Re: Project 14253 causing system hang

PostPosted: Mon Jun 08, 2020 10:23 pm
by bruce
It might be a driver problem or it might be a heat problem. Assuming it's a heat problem, how about monitoring the temperature. 10 seconds it about how long it would take for a GPU to shut itself down if the heatsink is not firmly attached to the CPU with a coat of thermal paste or if the cooling fan has frozen up.

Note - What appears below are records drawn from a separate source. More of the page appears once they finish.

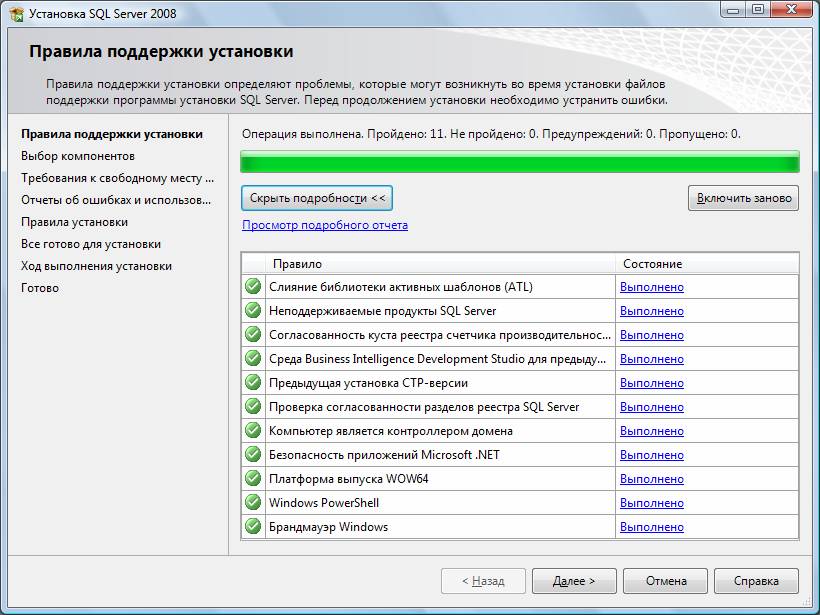Image resolution: width=820 pixels, height=615 pixels.
Task: Open help via the Справка button
Action: (756, 581)
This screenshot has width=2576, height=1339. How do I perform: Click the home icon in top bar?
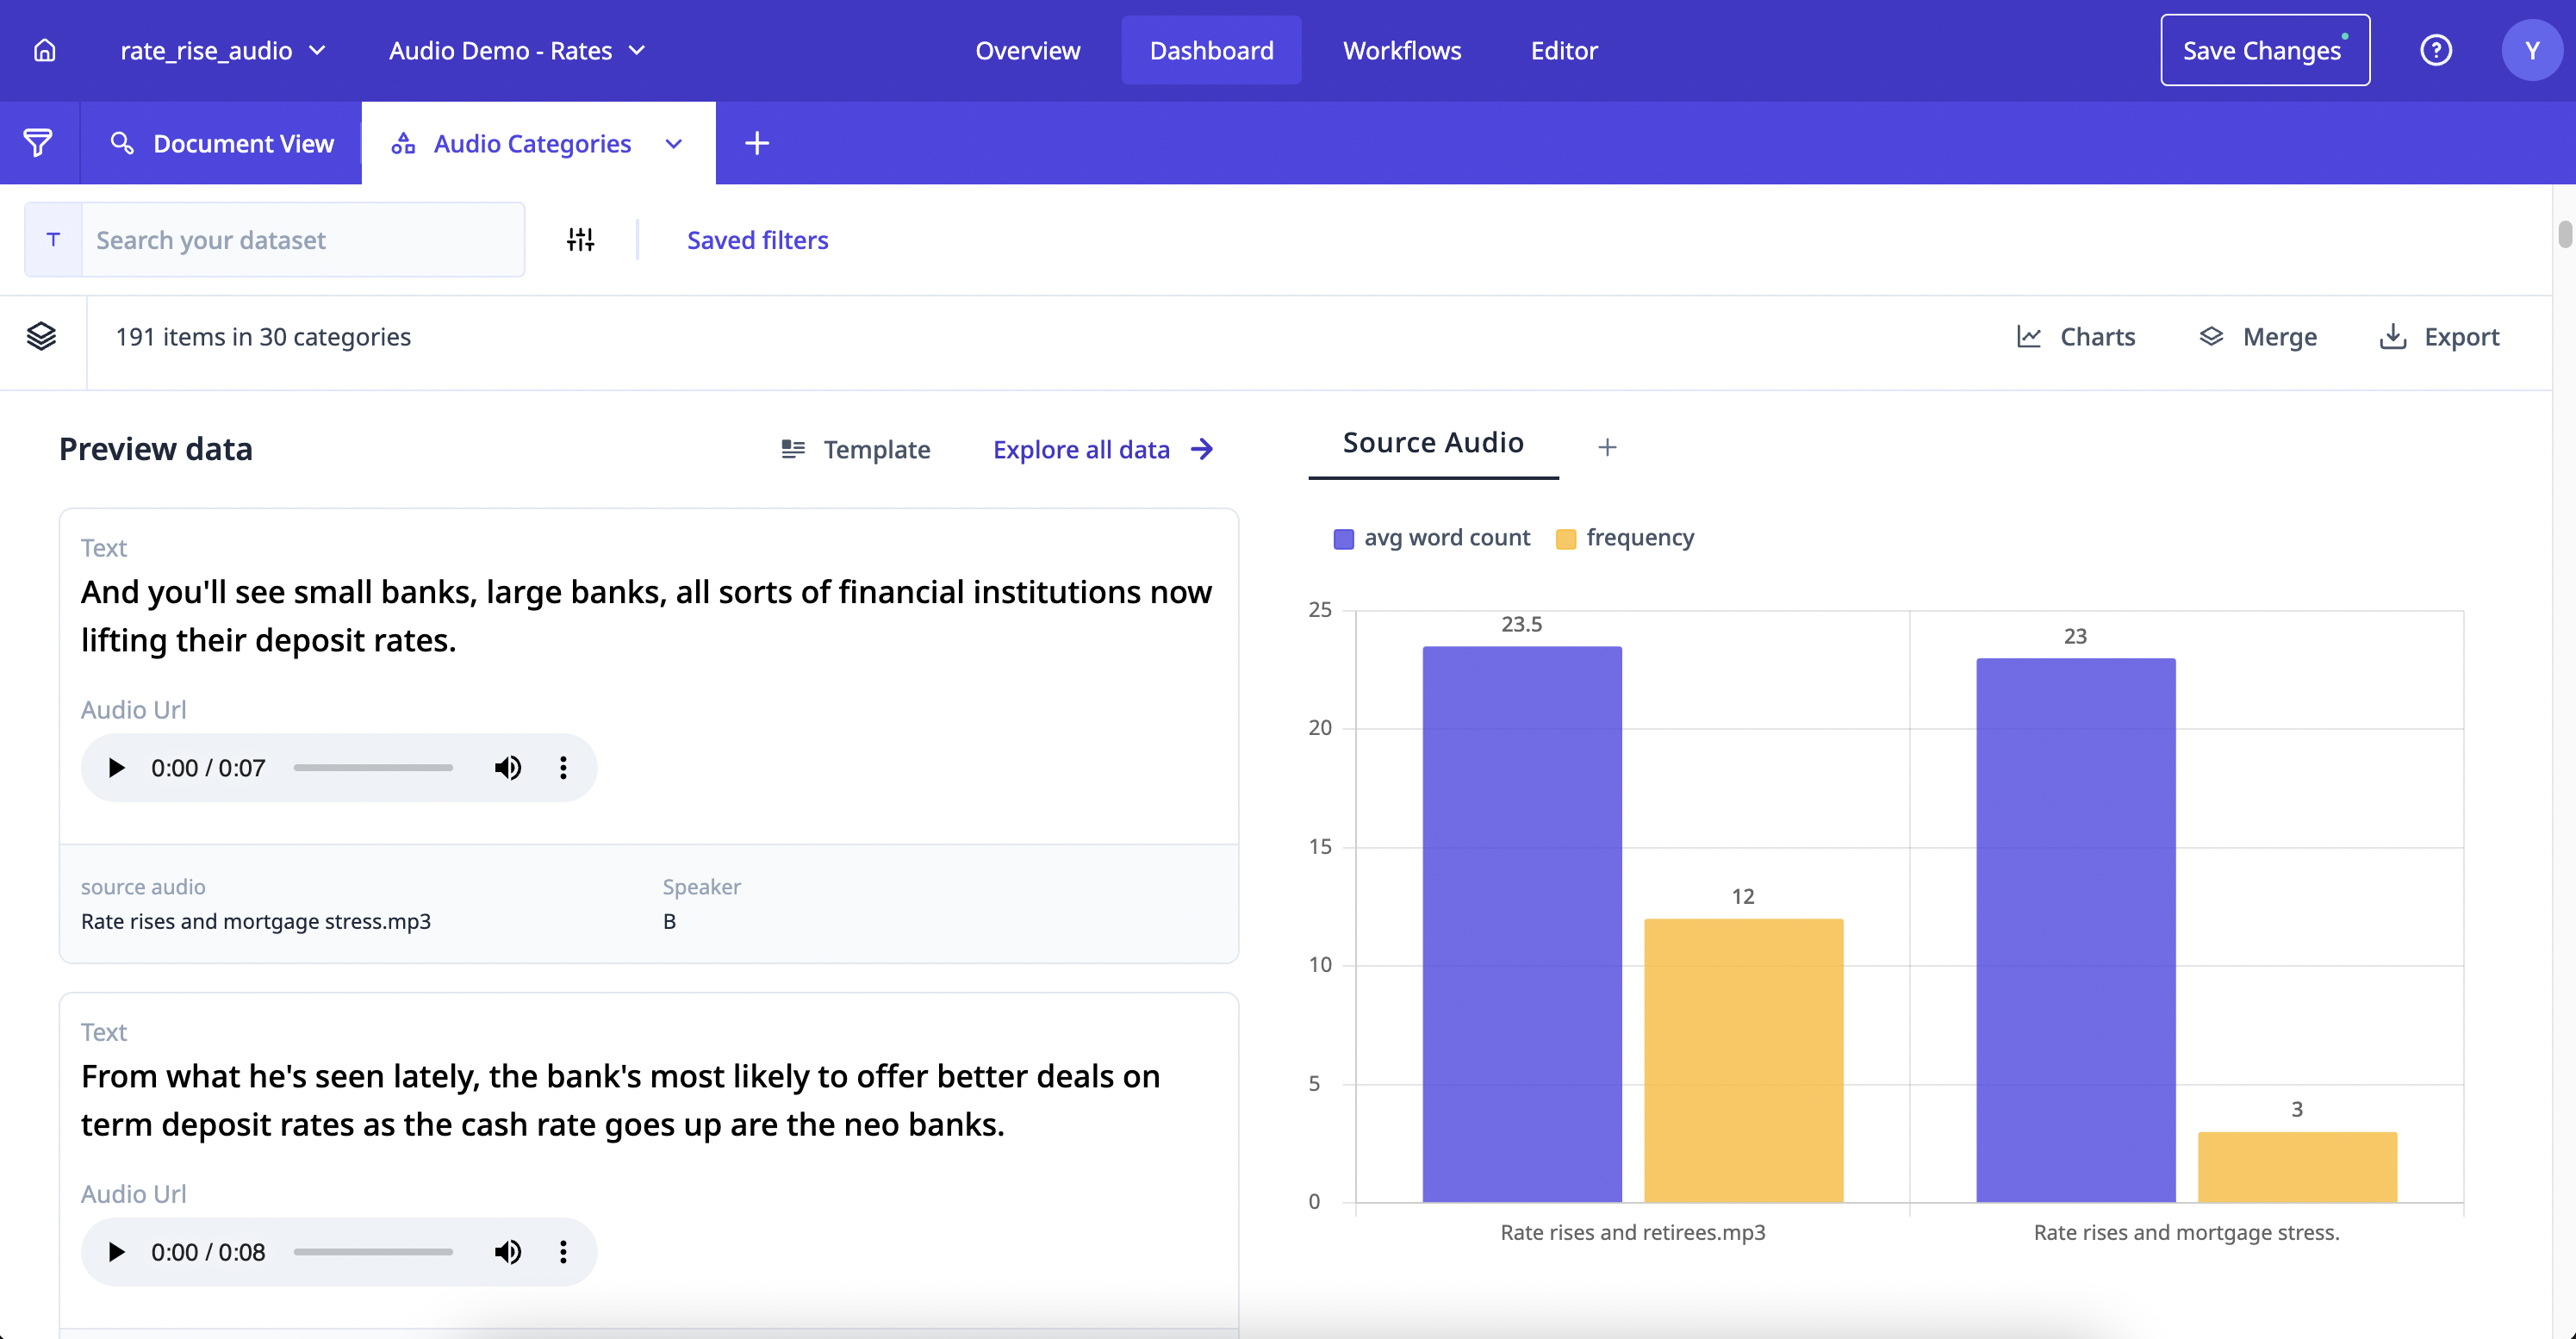coord(45,50)
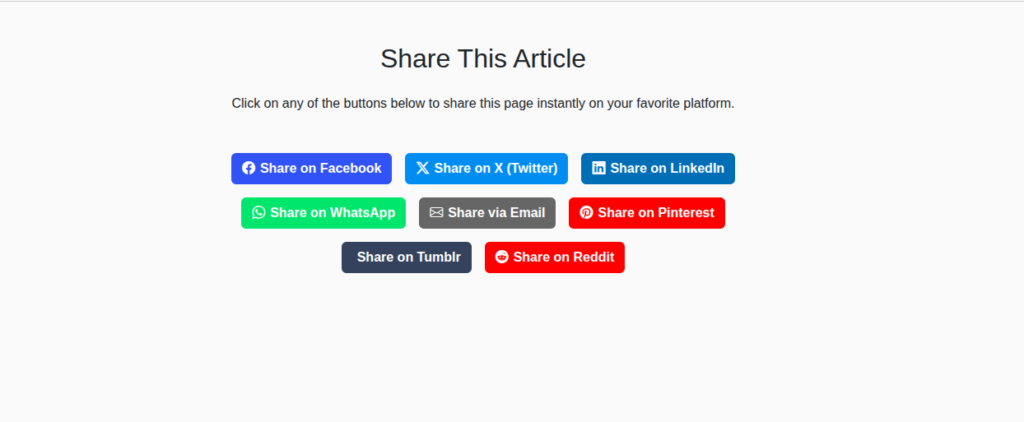The width and height of the screenshot is (1024, 422).
Task: Choose Share via Email
Action: (487, 213)
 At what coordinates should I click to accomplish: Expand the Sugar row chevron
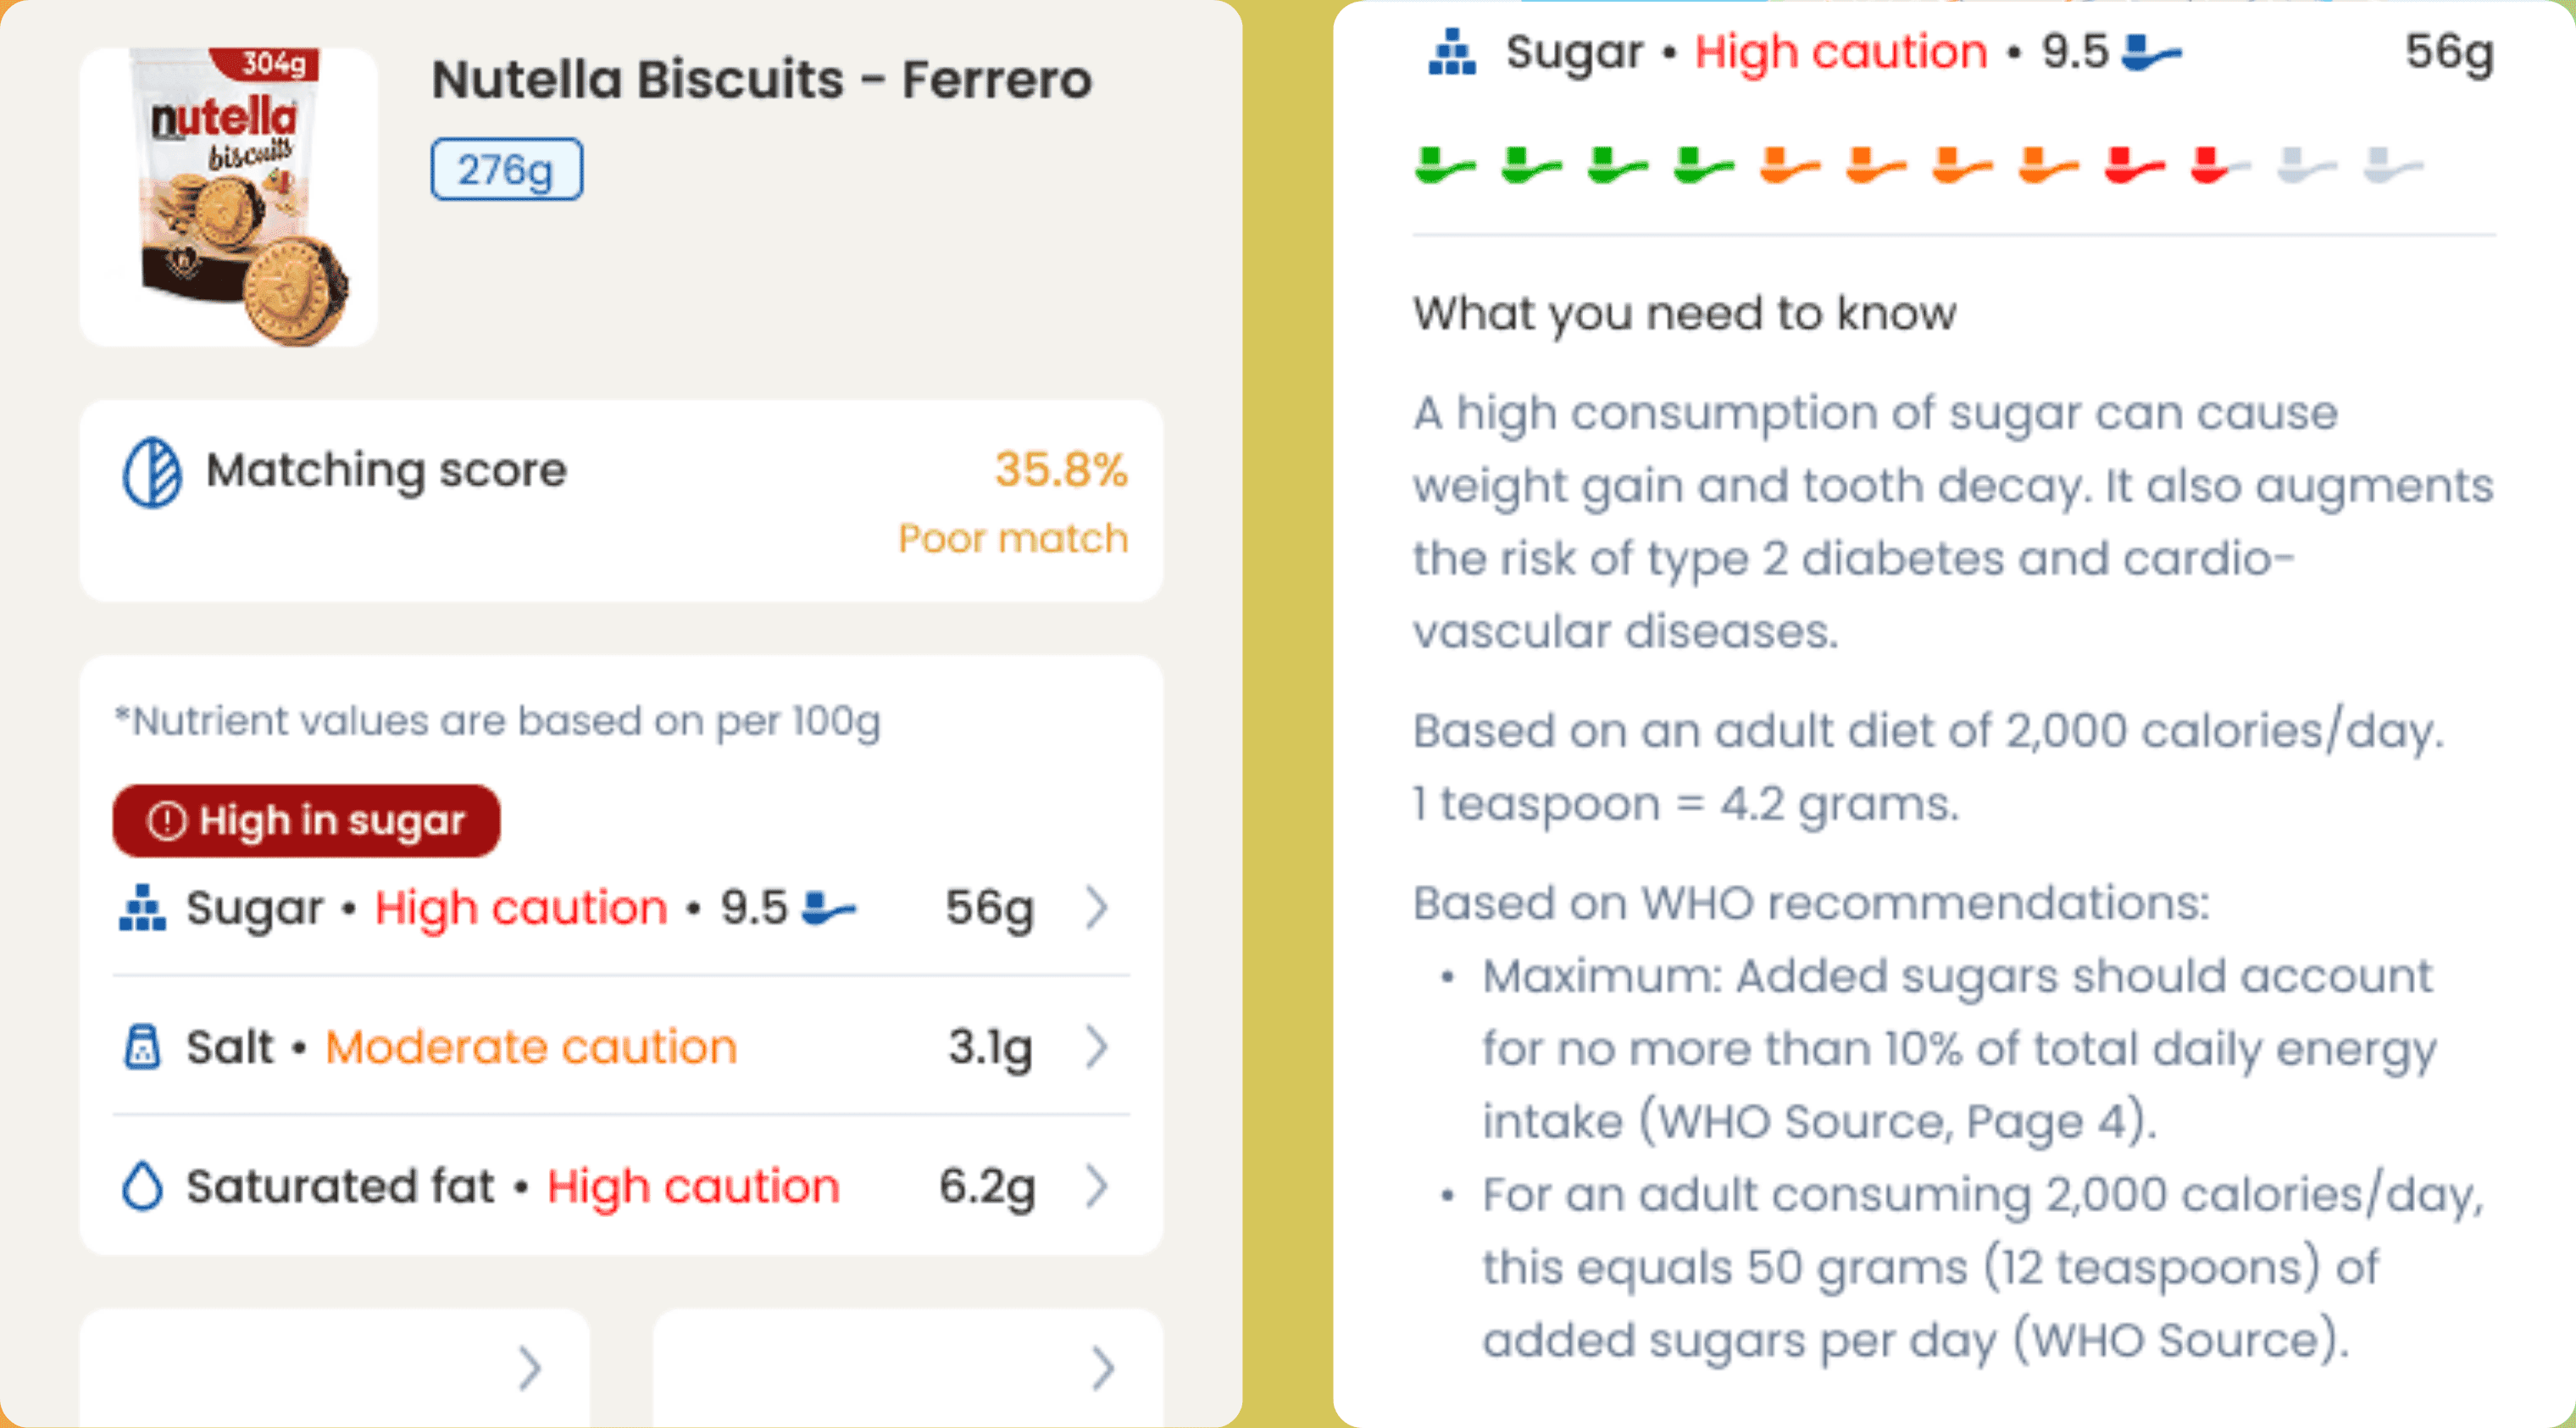click(x=1097, y=908)
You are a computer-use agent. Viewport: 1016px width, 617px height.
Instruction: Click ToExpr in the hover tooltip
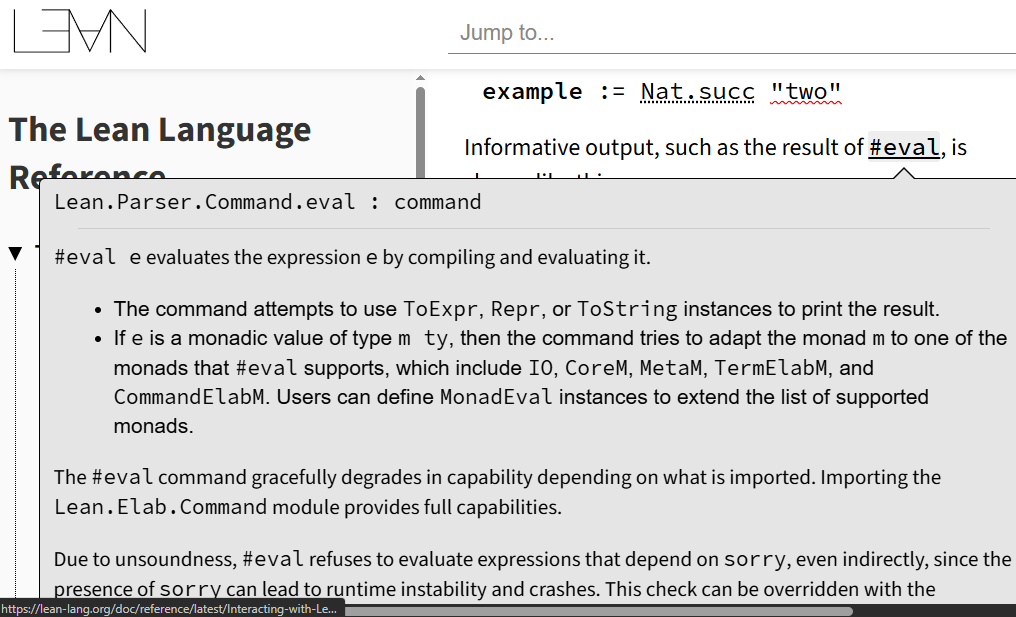pyautogui.click(x=440, y=309)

Re: Project 14253 causing system hang

PostPosted: Tue Jun 09, 2020 12:11 am
by MrKicker
I stress tessed the GPU to try and tease out the issue, the tempratures were healthy and I couldnt get any errors outside of FAH.
I found another crashing WU: Project: 14253 (Run 683, Clone 4, Gen 73)
I've tried underclocking my GPU core and GPU memory to try and get it to work, but to no avail, I'll dump this one too and hopefully this will be the end of them

Re: Project 14253 causing system hang

PostPosted: Tue Jun 09, 2020 12:24 am
by _r2w_ben
p14253 uses more memory than most GPU projects. Can you try running MemtestCL and see if it reports any errors?
https://simtk.org/projects/memtest
or
https://www.majorgeeks.com/files/details/memtestcl.html

Re: Project 14253 causing system hang

PostPosted: Tue Jun 09, 2020 1:27 am
by MrKicker
I couldnt get MemtestCL to run on the whole of my card's memory, it didnt seem to want to allocate it. But I ran the memtest on OCCT for 10 iterations with no errors. I've noticed that on WUs that arent crashing are getting "Particle coordinate is nan" errors, Im gonna try underclocking a tad again and see if they still occur

--EDIT--
No luck, maybe my GPU just suddently decided it didnt want to fold anymore?